* Short task:
Can you print out, word for word, everything from the line containing "Where should I" down to the end of the entries below, leaving the pictures out?

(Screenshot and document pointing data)
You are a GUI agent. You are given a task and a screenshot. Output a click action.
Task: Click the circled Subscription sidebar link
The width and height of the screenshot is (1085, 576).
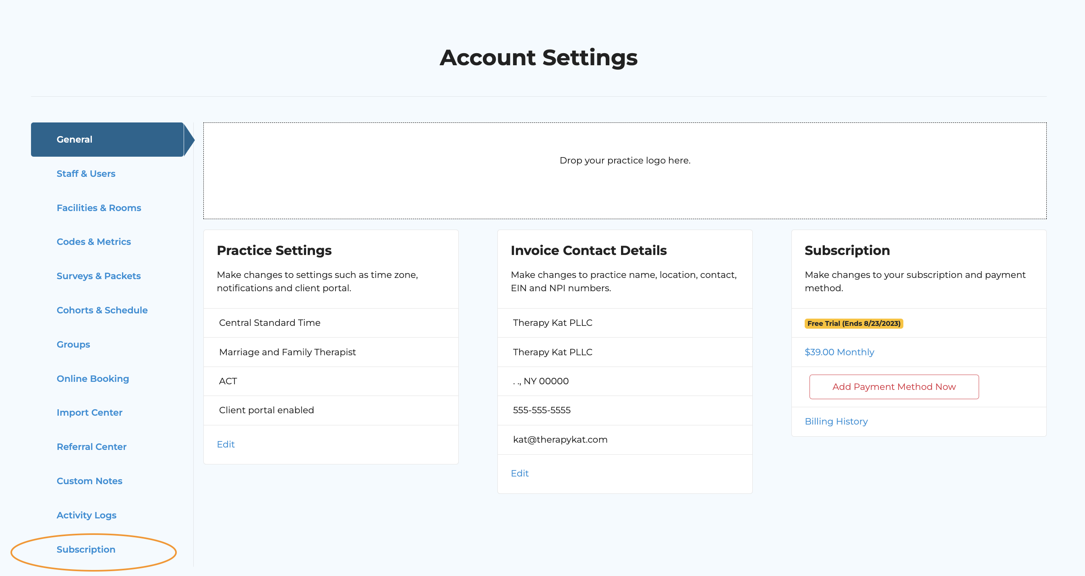coord(86,549)
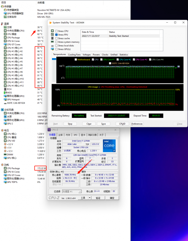188x241 pixels.
Task: Click the 电压 voltage group icon
Action: pos(2,130)
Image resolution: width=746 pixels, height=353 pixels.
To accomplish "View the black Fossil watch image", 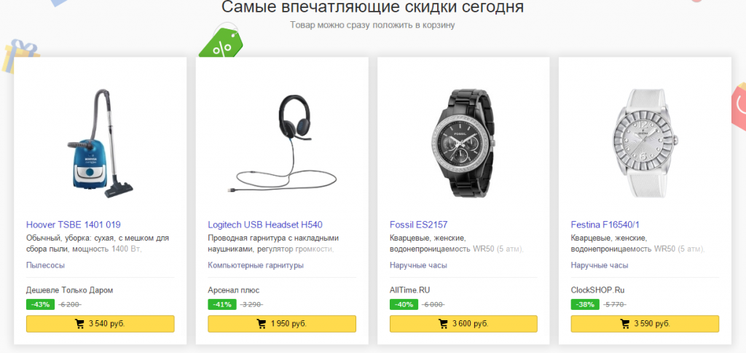I will click(x=464, y=144).
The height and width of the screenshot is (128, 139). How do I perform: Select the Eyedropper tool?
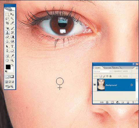12,56
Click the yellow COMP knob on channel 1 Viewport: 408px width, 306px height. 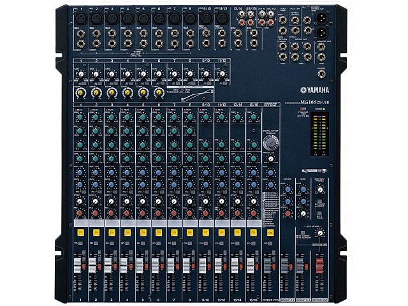click(x=81, y=92)
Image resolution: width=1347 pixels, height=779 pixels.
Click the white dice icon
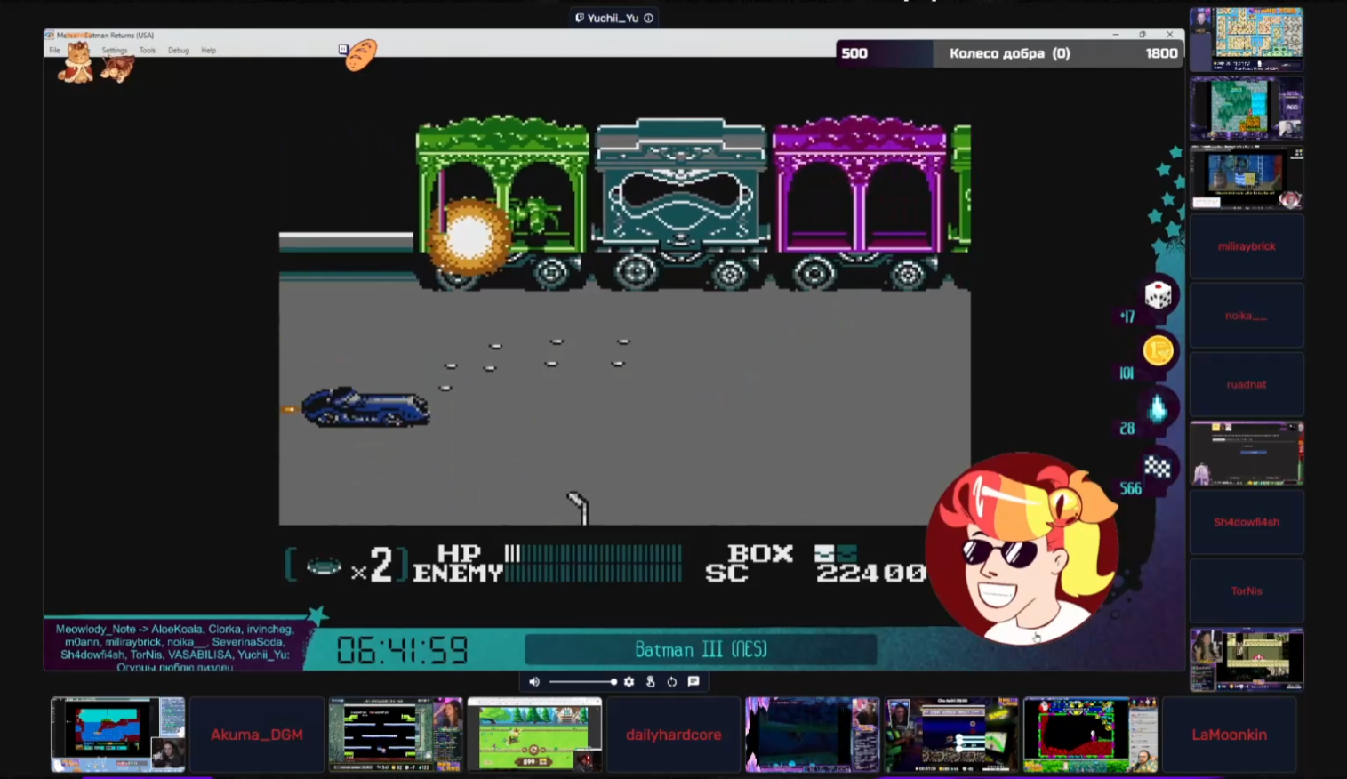click(x=1158, y=295)
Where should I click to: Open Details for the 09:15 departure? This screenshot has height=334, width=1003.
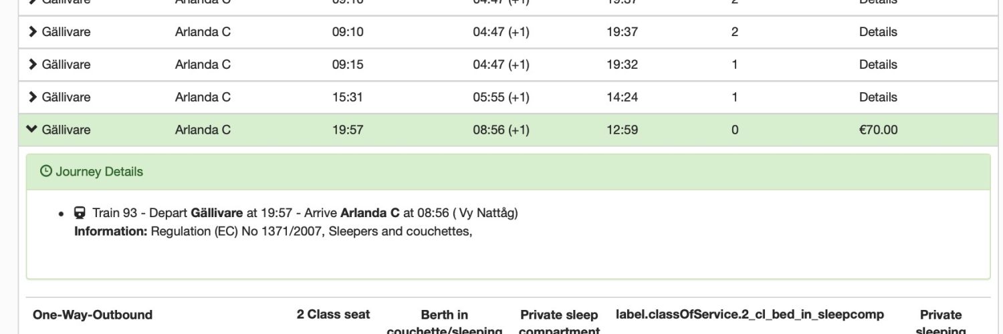click(x=878, y=65)
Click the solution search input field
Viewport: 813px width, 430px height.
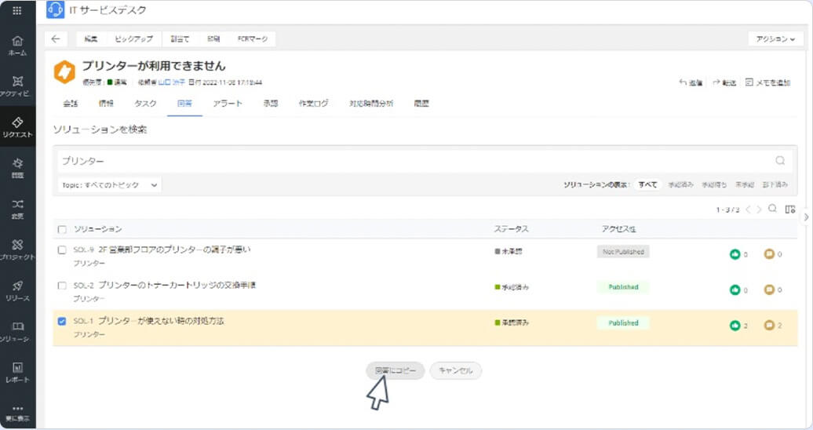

* Task solution:
Where should I click to: Open Details for the 09:15 departure? This screenshot has height=334, width=1003.
click(x=878, y=65)
Click the solution search input field
Viewport: 813px width, 430px height.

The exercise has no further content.